[DIRECTIONS] Convert the listing below into a Markdown table with the columns Row and Line, one line per row and blank lines omitted.
--- --- ---
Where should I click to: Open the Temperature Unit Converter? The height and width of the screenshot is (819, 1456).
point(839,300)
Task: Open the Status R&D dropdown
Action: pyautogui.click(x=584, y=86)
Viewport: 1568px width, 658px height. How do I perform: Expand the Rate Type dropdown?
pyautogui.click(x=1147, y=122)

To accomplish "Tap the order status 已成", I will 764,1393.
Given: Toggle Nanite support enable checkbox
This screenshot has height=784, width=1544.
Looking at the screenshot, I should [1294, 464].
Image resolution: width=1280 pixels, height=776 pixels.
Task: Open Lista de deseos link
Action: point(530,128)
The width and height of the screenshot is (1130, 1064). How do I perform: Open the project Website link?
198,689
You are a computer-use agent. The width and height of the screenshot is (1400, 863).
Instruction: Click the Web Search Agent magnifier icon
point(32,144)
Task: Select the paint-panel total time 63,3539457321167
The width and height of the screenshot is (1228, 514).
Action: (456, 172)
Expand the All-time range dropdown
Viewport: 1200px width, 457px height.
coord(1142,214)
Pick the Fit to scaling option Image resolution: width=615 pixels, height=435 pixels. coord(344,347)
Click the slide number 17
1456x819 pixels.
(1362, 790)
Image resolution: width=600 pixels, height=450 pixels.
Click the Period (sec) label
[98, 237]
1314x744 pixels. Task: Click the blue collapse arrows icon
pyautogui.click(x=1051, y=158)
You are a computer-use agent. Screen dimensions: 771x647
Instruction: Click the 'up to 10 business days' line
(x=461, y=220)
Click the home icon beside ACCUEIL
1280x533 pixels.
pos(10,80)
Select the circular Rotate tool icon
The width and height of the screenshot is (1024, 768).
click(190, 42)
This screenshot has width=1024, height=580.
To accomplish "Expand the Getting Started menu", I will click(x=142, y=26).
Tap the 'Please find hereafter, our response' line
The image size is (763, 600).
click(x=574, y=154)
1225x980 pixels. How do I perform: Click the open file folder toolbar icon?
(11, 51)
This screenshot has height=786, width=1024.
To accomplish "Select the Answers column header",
--- --- ---
[EXPECTED ANSWER]
| Row | Line |
|---|---|
| 1 | Where should I click to: Open the Temperature Unit Converter? The height and width of the screenshot is (819, 1456). |
| 2 | point(839,300) |
| 3 | Task: Open the Status R&D dropdown |
| 4 | Action: pyautogui.click(x=584, y=86) |
| 5 | Viewport: 1568px width, 658px height. How do I perform: Expand the Rate Type dropdown? |
| 6 | pyautogui.click(x=1147, y=122) |
| 7 | To accomplish "Tap the order status 已成", I will 764,1393. |
| 8 | Given: Toggle Nanite support enable checkbox |
| 9 | This screenshot has height=784, width=1544. |
| 10 | Looking at the screenshot, I should [1294, 464]. |
| 11 | Image resolution: width=1280 pixels, height=776 pixels. |
| 12 | Task: Open Lista de deseos link |
| 13 | Action: point(530,128) |
| 14 | The width and height of the screenshot is (1130, 1064). How do I perform: Open the project Website link? |
| 15 | 198,689 |
| 16 | You are a computer-use agent. The width and height of the screenshot is (1400, 863). |
| 17 | Instruction: Click the Web Search Agent magnifier icon |
| 18 | point(32,144) |
| 19 | Task: Select the paint-panel total time 63,3539457321167 |
| 20 | The width and height of the screenshot is (1228, 514). |
| 21 | Action: (456, 172) |
| 22 | Expand the All-time range dropdown |
| 23 | Viewport: 1200px width, 457px height. |
| 24 | coord(1142,214) |
| 25 | Pick the Fit to scaling option Image resolution: width=615 pixels, height=435 pixels. coord(344,347) |
| 26 | Click the slide number 17 |
| 27 | 1456x819 pixels. |
| 28 | (1362, 790) |
| 29 | Image resolution: width=600 pixels, height=450 pixels. |
| 30 | Click the Period (sec) label |
| 31 | [98, 237] |
| 32 | 1314x744 pixels. Task: Click the blue collapse arrows icon |
| 33 | pyautogui.click(x=1051, y=158) |
| 34 | You are a computer-use agent. Screen dimensions: 771x647 |
| 35 | Instruction: Click the 'up to 10 business days' line |
| 36 | (x=461, y=220) |
| 37 | Click the home icon beside ACCUEIL |
| 38 | 1280x533 pixels. |
| 39 | pos(10,80) |
| 40 | Select the circular Rotate tool icon |
| 41 | The width and height of the screenshot is (1024, 768). |
| 42 | click(190, 42) |
| 43 | This screenshot has width=1024, height=580. |
| 44 | To accomplish "Expand the Getting Started menu", I will click(x=142, y=26). |
| 45 | Tap the 'Please find hereafter, our response' line |
| 46 | The image size is (763, 600). |
| 47 | click(x=574, y=154) |
| 48 | 1225x980 pixels. How do I perform: Click the open file folder toolbar icon? |
| 49 | (11, 51) |
| 50 | This screenshot has height=786, width=1024. |
| 51 | To accomplish "Select the Answers column header", |